## Problem to solve:
Retype all of the listing exactly, passing over any picture you find.
● ● ● ● ● ● ●
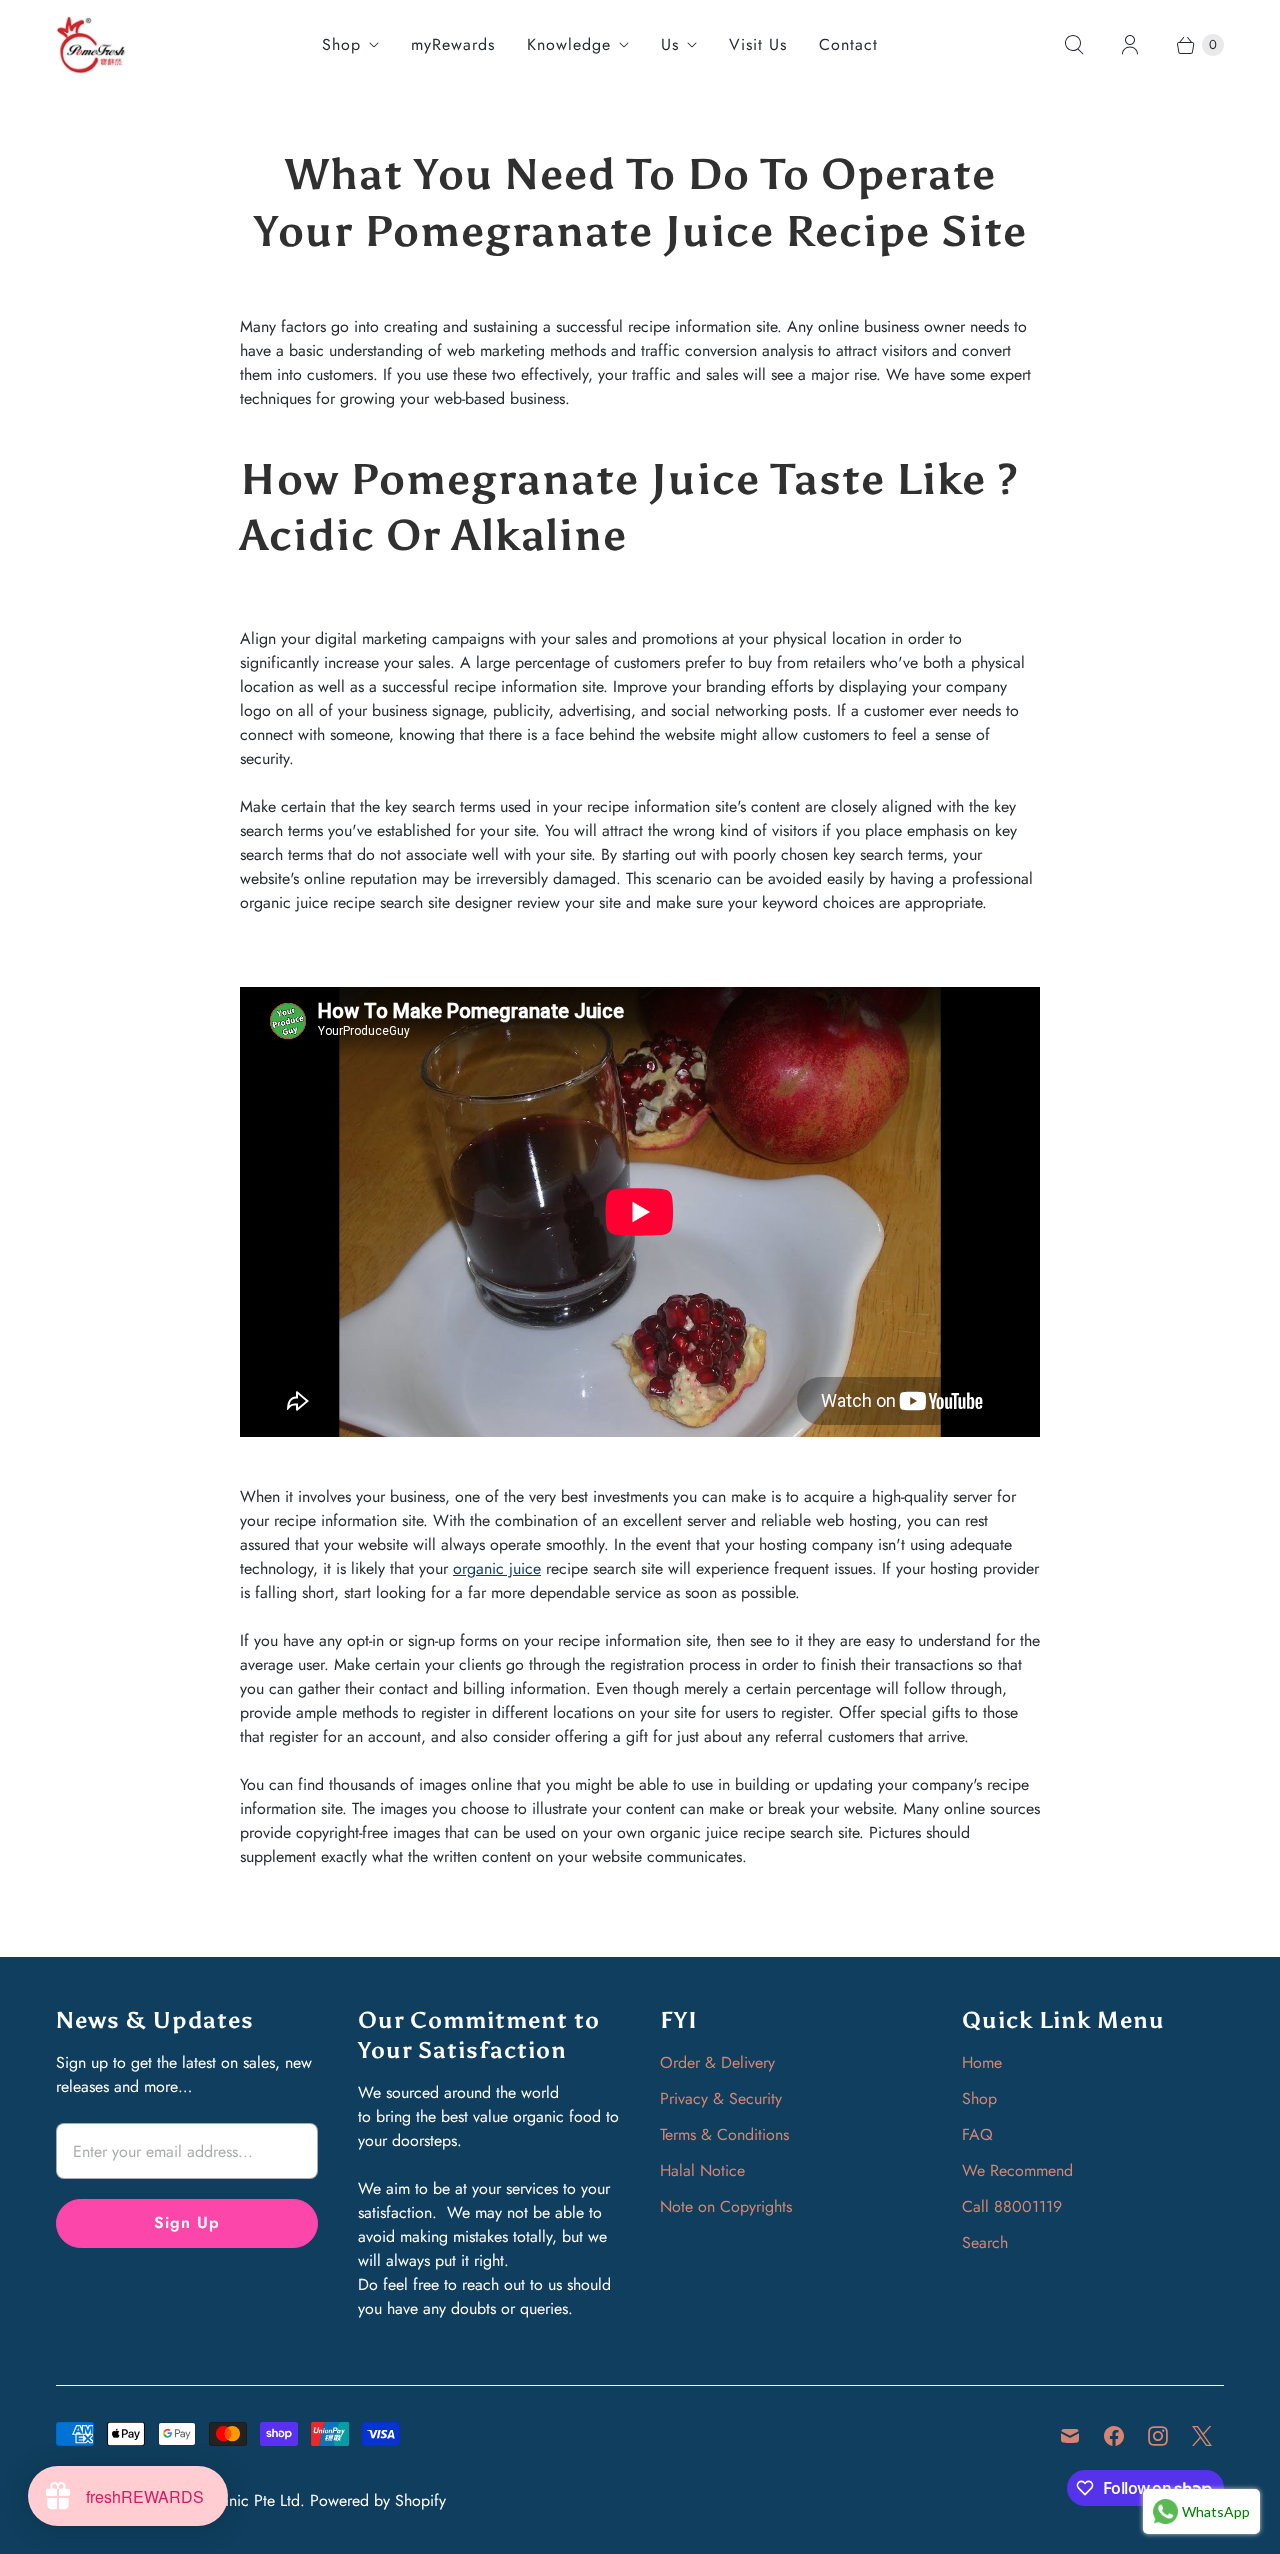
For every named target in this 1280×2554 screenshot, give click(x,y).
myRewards (453, 44)
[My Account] (1130, 45)
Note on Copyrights (726, 2206)
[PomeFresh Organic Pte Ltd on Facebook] (1114, 2436)
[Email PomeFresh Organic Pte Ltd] (1070, 2436)
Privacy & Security (721, 2098)
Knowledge (569, 44)
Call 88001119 (1012, 2206)
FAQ (977, 2134)
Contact (848, 44)
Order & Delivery (717, 2062)
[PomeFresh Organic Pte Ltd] (91, 44)
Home (982, 2062)
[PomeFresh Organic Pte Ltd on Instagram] (1158, 2436)
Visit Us (758, 44)
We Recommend (1017, 2170)
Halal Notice (702, 2170)
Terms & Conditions (724, 2134)
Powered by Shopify (378, 2500)
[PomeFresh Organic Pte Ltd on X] (1202, 2436)
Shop (341, 44)
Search (985, 2242)
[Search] (1074, 45)
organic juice (497, 1568)
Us (670, 44)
● ● ● ● ● ● ●
## Task answer:
For every named target in this 1280×2554 screenshot, give click(x,y).
myRewards (453, 44)
[My Account] (1130, 45)
Note on Copyrights (726, 2206)
[PomeFresh Organic Pte Ltd on Facebook] (1114, 2436)
[Email PomeFresh Organic Pte Ltd] (1070, 2436)
Privacy & Security (721, 2098)
Knowledge (569, 44)
Call 88001119 (1012, 2206)
FAQ (977, 2134)
Contact (848, 44)
Order & Delivery (717, 2062)
[PomeFresh Organic Pte Ltd] (91, 44)
Home (982, 2062)
[PomeFresh Organic Pte Ltd on Instagram] (1158, 2436)
Visit Us (758, 44)
We Recommend (1017, 2170)
Halal Notice (702, 2170)
Terms & Conditions (724, 2134)
Powered by Shopify (378, 2500)
[PomeFresh Organic Pte Ltd on X] (1202, 2436)
Shop (341, 44)
Search (985, 2242)
[Search] (1074, 45)
organic juice (497, 1568)
Us (670, 44)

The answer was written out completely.